Add the fenugreek leaves and saute until the leaves soften (about 10 min).  Then add all the remaining spices (except the cinnamon) and a little more salt.  Saute for another 2 min.  till all the spices are incorporated into the mix.  Now add the yogurt, a tbs. at a time until it is also fully incorporated.  Now add the ground beef and break it up so that no lumps remain.  Once the beef is fully cooked, add the peas.  Add a quarter cup of water and continue to cook till the beef softens and the peas are fully cooked.  Taste and adjust the salt.  Now add the cinnamon and the butter.  I have used cinnamon in place of the more traditional garam masala, so that the ground fennel and fenugreek stand out without competition. Cook for another 10 min on low heat. until the ground beef gets a stir-fried/fried feel (having a thin-walled wok helps here).  Garnish with cilantro if desired and serve with brown basmati rice or any flat bread.  The beef is also great in a sandwich with lettuce and cheddar cheese the next day for lunch.

Posted in Asian, Indian Food, Main Dishes, Meat | Tagged: , , , , , , , , , , , | 4 Comments »

Squash Potato Poppy Seed Curry from Bengal (Squash Alu Posto)

Posted by fourclankitchen on June 18, 2010

Bengali cuisine is among the most delectable and intricate of the great cuisines of India.  I grew up eating this stuff, but never got around to craving it.  In my recent trips to Kolkata, I eat this stuff and wonder why the heck I have not figured out how to make this awesome food.  This curry is typically made with ridged gourd (jhinga/jhinge), which is not sold in most grocery stores in the US.  Since a trek to the Indian store is usually a chore, I make this with the more readily available summer squash or zucchini.

In addition to the usual Indian spices, Bengali curries are often tempered with panch phoran, a five seed mix where the flavors of Nigella/onion seed/Kalonji/kalonchoe dominate. Another flavor that is stereotypic of Bengali cuisine is mustard oil, which has a pungent, wasabi-like aroma and has been recently re-installed in the pantheon of good fats. The gravy is thickened with crushed poppy seeds, which give the curry a nutty flavor.  Finally, it is enriched with yoghurt.

2 medium sized potatoes, cooked for 5 min. in the microwave, cut into cubes

4 medium sized squashes, peeled and cut into ¾” pieces

1medium sized onion, coarsely chopped

3 ½ tbs. vegetable oil, divided

½ tbs. mustard oil.
- - - -
Pick up the squash potato poppy seed curry recipe above after its last line and keep writing it.

(Items from a dataset)
- - - -
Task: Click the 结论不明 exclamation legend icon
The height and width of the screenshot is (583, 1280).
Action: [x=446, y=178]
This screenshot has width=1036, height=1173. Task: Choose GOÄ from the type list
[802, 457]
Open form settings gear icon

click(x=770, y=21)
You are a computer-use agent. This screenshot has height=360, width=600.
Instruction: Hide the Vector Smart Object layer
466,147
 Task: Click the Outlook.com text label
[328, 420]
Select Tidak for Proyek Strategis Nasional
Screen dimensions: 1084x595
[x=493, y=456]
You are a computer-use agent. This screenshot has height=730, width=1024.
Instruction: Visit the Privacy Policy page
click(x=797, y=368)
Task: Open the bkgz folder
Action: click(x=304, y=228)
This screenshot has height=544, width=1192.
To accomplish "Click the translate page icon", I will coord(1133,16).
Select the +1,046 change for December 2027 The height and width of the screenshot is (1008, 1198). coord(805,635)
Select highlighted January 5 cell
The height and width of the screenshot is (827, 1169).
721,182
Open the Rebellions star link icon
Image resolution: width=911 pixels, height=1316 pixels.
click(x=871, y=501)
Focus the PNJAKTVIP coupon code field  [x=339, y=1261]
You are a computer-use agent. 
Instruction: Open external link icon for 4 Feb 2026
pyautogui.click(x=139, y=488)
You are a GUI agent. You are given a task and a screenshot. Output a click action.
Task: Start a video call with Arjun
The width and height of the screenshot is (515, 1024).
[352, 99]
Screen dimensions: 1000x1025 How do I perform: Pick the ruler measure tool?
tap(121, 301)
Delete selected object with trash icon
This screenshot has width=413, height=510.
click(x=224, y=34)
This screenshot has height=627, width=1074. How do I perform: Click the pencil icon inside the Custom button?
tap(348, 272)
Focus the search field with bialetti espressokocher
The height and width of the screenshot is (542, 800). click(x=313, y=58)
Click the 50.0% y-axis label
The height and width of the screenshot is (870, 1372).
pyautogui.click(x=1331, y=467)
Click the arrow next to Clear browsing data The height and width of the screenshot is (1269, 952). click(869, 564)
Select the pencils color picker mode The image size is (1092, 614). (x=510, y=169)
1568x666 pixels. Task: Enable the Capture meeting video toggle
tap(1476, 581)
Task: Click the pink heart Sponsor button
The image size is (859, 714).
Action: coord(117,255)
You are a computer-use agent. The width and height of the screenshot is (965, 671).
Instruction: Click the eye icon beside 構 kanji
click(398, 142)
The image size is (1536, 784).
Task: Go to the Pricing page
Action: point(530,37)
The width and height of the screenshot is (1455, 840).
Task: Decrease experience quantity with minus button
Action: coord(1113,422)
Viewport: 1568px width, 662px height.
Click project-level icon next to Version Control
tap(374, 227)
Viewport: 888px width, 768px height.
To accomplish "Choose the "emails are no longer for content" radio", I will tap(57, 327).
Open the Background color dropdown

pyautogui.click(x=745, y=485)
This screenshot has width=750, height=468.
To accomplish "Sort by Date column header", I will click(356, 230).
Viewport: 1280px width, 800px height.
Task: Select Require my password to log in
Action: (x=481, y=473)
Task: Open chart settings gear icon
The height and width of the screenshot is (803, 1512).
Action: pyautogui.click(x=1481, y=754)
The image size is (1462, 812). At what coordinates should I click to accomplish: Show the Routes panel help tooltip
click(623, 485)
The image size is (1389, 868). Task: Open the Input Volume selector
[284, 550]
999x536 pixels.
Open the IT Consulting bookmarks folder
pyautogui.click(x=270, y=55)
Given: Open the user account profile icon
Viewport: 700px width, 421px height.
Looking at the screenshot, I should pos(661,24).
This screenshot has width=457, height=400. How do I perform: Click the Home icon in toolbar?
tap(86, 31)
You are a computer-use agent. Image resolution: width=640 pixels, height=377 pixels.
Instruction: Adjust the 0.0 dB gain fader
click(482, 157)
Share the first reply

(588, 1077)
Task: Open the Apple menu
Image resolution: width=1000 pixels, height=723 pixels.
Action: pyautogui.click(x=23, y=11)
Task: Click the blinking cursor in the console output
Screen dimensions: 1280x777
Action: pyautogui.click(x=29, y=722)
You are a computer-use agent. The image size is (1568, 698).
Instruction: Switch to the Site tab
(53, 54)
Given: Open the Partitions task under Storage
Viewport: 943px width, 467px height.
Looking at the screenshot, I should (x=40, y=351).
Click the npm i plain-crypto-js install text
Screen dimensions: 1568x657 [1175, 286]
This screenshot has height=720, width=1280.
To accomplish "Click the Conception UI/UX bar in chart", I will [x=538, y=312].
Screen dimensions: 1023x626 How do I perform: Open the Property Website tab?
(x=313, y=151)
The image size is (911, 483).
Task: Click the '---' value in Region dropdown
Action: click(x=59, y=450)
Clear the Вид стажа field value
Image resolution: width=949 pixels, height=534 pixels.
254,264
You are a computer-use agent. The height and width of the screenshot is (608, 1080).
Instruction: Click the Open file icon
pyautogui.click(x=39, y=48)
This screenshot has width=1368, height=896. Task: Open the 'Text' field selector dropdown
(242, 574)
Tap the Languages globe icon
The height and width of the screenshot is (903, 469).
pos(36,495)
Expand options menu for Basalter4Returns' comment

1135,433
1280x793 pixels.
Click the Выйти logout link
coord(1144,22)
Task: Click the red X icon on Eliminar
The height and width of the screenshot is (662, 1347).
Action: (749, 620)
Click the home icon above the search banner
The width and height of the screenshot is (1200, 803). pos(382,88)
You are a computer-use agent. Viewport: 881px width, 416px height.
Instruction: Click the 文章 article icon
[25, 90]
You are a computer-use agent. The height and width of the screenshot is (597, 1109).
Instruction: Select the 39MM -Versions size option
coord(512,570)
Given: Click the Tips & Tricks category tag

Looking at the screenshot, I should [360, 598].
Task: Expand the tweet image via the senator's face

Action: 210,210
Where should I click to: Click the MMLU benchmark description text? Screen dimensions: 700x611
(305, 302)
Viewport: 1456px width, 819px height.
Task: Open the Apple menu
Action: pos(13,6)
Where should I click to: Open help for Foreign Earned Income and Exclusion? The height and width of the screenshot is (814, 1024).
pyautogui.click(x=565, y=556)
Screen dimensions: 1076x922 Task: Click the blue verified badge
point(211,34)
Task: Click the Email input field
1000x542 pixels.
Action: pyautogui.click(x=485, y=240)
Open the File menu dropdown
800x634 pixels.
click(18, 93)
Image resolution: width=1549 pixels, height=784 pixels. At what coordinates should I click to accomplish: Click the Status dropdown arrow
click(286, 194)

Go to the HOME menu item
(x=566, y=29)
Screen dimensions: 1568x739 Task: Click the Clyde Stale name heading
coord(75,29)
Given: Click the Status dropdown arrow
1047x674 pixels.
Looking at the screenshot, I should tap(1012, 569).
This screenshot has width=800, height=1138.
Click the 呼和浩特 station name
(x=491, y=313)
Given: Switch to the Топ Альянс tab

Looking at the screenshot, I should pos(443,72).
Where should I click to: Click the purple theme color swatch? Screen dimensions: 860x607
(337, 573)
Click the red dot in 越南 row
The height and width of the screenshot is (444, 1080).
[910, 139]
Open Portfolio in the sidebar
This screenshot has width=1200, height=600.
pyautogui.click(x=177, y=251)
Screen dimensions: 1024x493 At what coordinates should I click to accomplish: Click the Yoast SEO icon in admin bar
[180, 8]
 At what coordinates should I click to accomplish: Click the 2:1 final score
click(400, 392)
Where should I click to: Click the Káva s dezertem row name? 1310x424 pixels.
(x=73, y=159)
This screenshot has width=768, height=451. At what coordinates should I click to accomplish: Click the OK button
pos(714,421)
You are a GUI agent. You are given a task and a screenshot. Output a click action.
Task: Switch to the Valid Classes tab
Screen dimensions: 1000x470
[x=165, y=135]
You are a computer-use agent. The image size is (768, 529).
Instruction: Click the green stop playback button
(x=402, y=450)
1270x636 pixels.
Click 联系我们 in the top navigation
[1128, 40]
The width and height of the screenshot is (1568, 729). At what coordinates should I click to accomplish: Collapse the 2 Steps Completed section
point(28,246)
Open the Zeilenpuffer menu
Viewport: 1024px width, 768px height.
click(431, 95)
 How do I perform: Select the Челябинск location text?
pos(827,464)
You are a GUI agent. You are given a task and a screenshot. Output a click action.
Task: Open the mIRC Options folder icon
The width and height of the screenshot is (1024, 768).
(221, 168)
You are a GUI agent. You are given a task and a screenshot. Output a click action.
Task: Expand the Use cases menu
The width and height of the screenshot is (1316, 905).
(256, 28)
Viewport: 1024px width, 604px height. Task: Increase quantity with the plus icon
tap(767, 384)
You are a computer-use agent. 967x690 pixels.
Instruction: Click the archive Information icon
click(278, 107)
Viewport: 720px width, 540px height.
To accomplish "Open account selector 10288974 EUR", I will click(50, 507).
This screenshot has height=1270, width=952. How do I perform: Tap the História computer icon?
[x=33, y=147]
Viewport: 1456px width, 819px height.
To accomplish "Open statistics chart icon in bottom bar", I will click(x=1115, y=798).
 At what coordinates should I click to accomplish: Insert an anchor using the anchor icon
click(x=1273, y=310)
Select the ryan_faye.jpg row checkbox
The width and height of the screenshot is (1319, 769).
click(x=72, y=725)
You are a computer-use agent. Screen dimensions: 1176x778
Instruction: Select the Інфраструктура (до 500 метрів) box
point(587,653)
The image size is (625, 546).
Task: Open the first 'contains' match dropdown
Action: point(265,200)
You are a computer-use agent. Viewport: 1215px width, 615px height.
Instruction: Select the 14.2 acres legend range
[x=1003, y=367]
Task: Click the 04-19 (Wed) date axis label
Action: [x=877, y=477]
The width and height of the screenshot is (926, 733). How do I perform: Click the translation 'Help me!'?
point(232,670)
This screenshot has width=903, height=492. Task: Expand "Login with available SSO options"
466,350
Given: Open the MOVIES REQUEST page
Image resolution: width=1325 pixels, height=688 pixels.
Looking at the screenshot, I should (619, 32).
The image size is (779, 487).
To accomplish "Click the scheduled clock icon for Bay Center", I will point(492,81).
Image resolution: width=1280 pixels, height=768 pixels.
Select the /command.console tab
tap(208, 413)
- - - -
Task response
4 cloves garlic, peeled

1 “ ginger, coarsely chopped

1-2 thai bird peppers (optional)

2.5 tbs. poppy seeds, ground to a fine paste in a coffee grinder or with a mortar and pestle if you have it.

1 tsp panchphoron

1-2 bay leaves

1 tsp ground coriander seeds

½ tsp ground turmeric

1 tsp paprika

½ tsp garam masala

½ tsp sugar

pinch of asafetida/hing

2 tbs. yoghurt  (whole fat, please)

2 cups water

Salt to taste

Squeeze of lime juice (optional)

Cilantro for garnish

Heat 2 tbs. of vegetable oil to a thin-walled cast iron wok, or any large pot.  When hot, add the potatoes and squash. Add salt to taste and stir-fry till the vegetable are cooked through and start to caramelize a bit, about 5-10 min (depending on how finely you have chopped the squash and potatoes and what kind of pot you are using).  In a food processor, finely puree onions, garlic, ginger and bird peppers (if using).  In a coffee grinder, finely grind the poppy seeds.  Then add to the food processor and pulse to mix with the onion-puree.

Heat the remaining oil, and add the pancphoran, hing, bay leaves and stir till fragrant: a min or so.  Then add the onion puree and stir fry-until the mixture has browned and releases some the oil, about 5-7 min.  Then add the coriander, turmeric and paprika.  Stir fry for a few min. then add the yoghurt, a little at a time and fully incorporate it into the onion paste.  Now add the squash and potatoes and fully coat in the paste. Add salt. Then add the water and allow to come to a full boil. Reduce the heat and simmer for about 5 min.  Add the garam masala, mustard oil and sugar. Then add a squeeze of lime juice and cilantro, if using. Taste and adjust the salt.  Let cool for a few minutes so that the gravy thickens (I took the picture before it thickened). Serve with rice.